Goal of the exercise:
The reply is to be the lines from the one with "Click the Document Hub folder icon" through the last line of the records below, each retyped exactly, with pictures left out.
--- Recorded information Enclosed Below ---
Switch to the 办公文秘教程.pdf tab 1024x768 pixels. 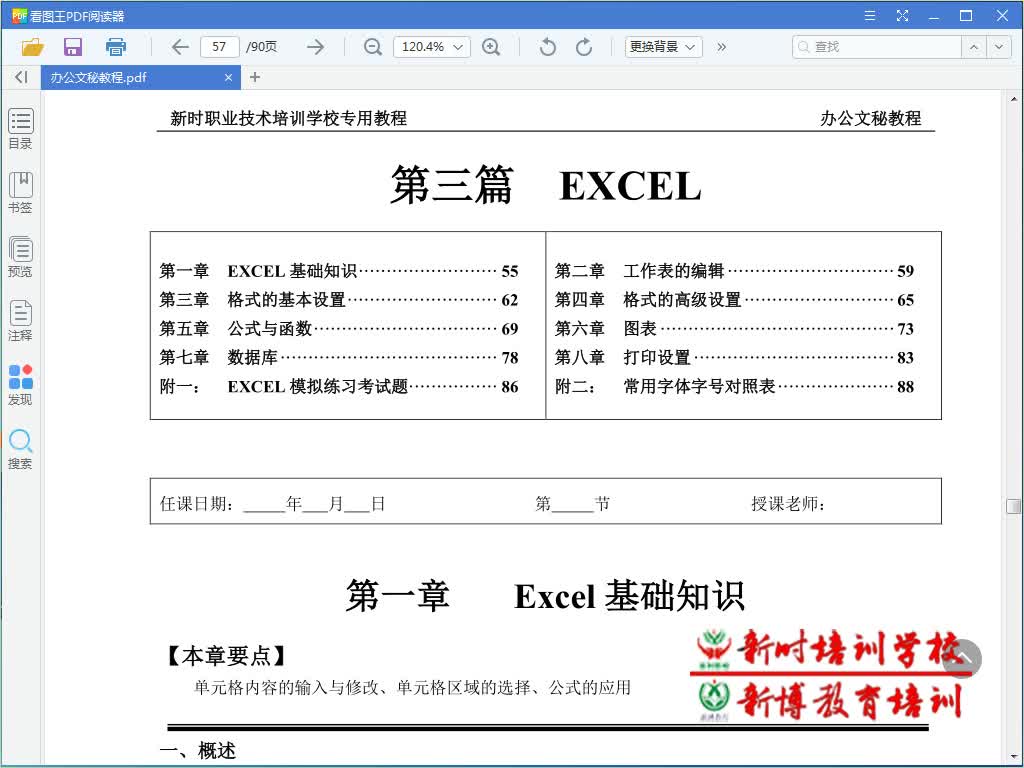[130, 77]
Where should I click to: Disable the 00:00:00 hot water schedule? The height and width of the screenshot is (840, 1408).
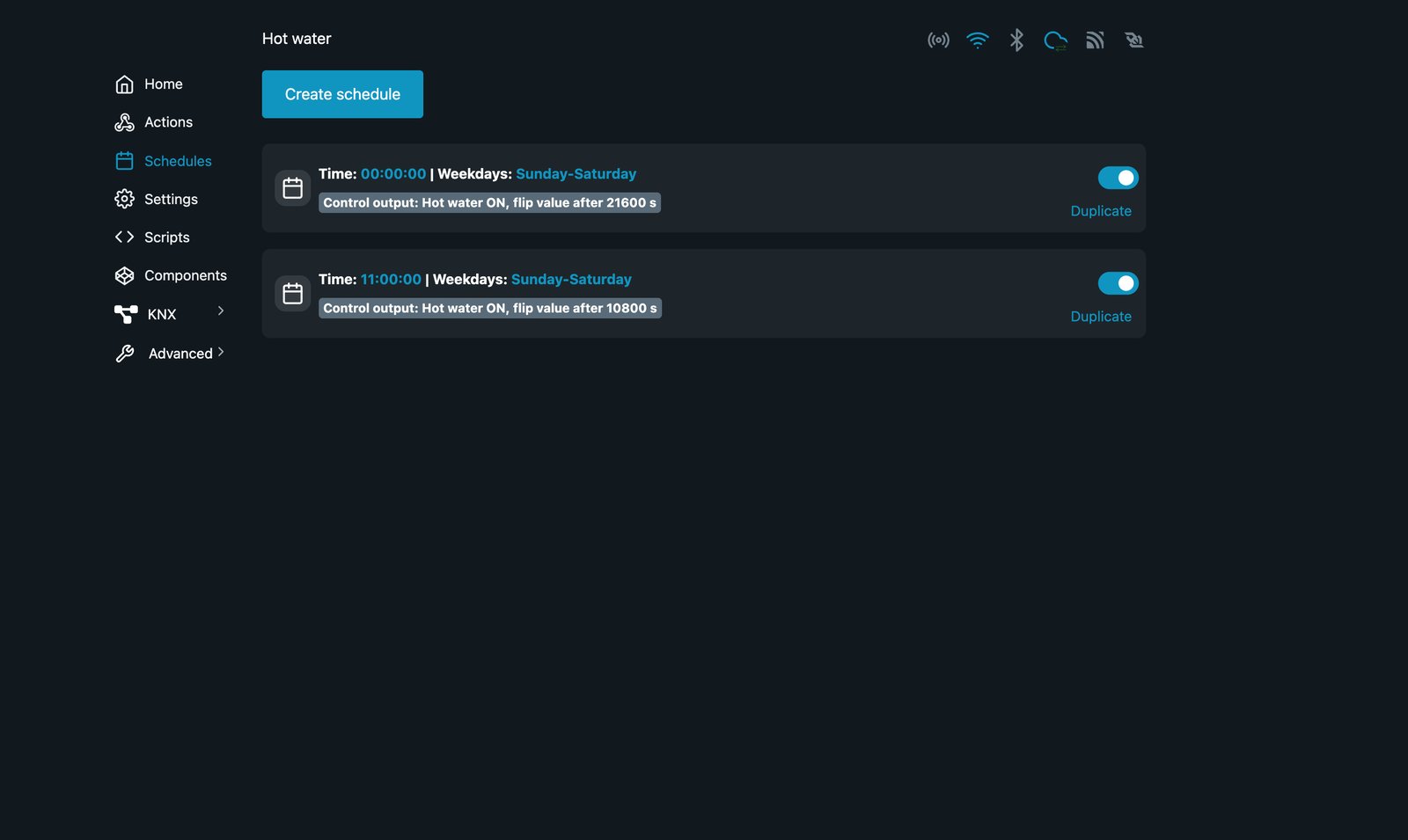point(1118,178)
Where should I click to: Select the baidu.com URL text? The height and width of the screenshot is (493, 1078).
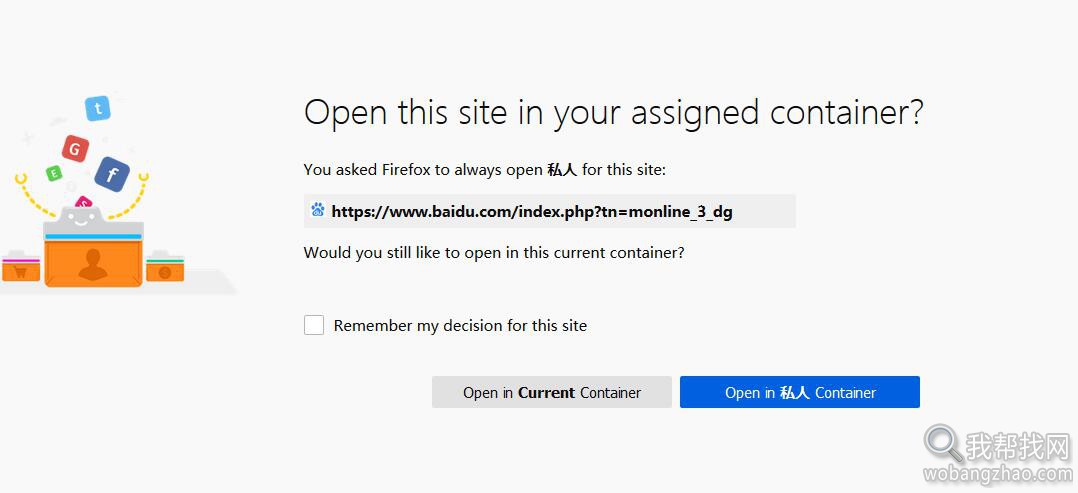click(531, 212)
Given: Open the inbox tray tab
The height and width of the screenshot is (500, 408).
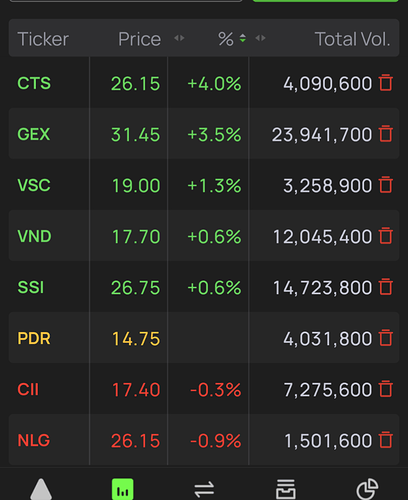Looking at the screenshot, I should (x=286, y=489).
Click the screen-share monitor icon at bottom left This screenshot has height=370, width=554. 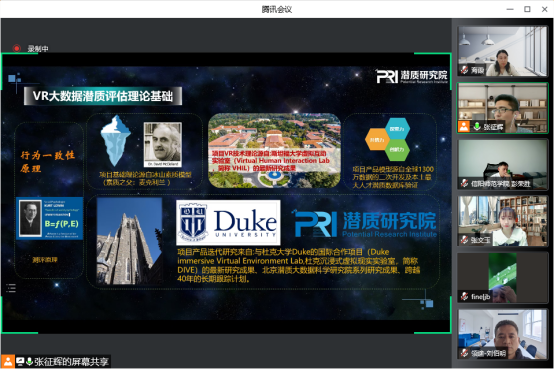pos(20,361)
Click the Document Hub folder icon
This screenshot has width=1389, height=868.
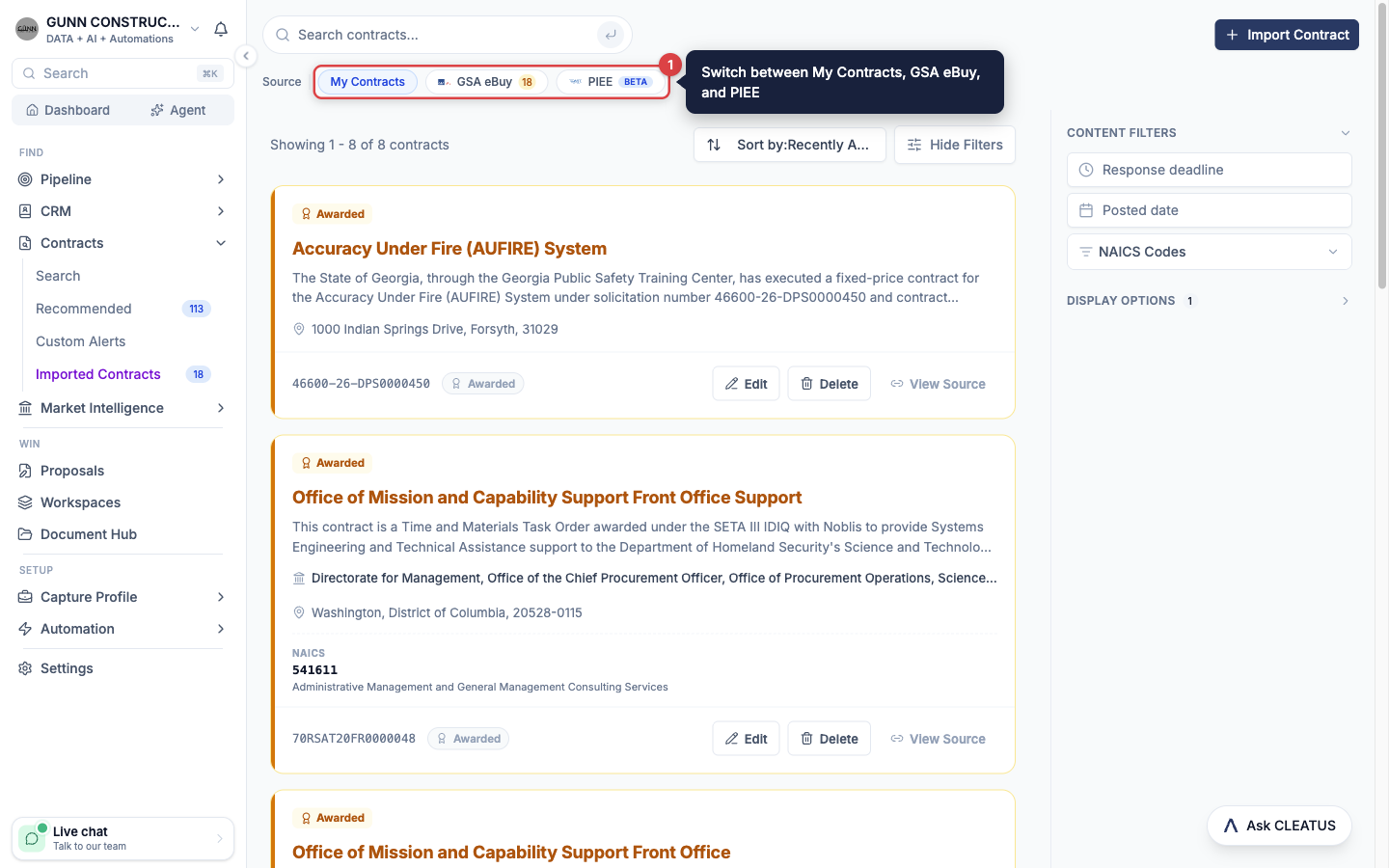[x=25, y=534]
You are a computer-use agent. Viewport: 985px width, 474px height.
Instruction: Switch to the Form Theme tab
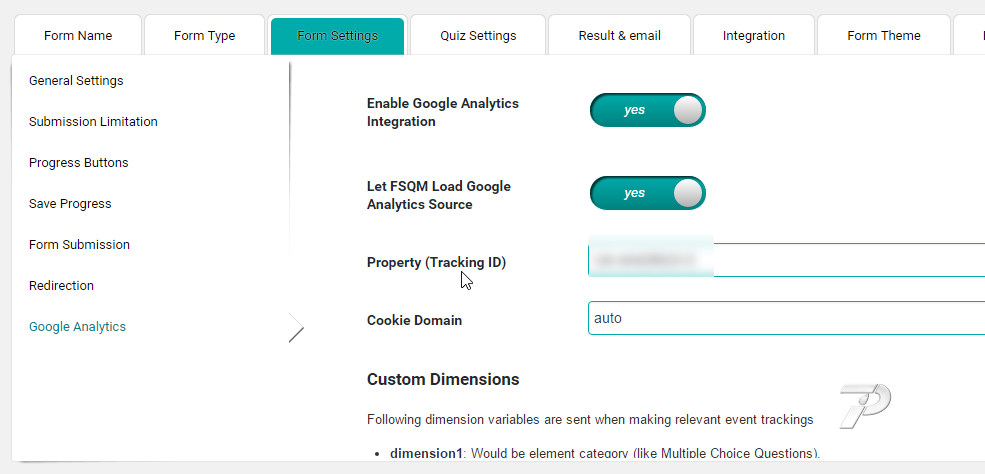coord(884,36)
--- End of Enclosed Recorded information ---
Result of the exercise:
Click the Document Hub folder icon
This screenshot has width=1389, height=868.
[x=25, y=534]
You are a computer-use agent. Viewport: 985px width, 474px height.
Instruction: Switch to the Form Theme tab
coord(884,36)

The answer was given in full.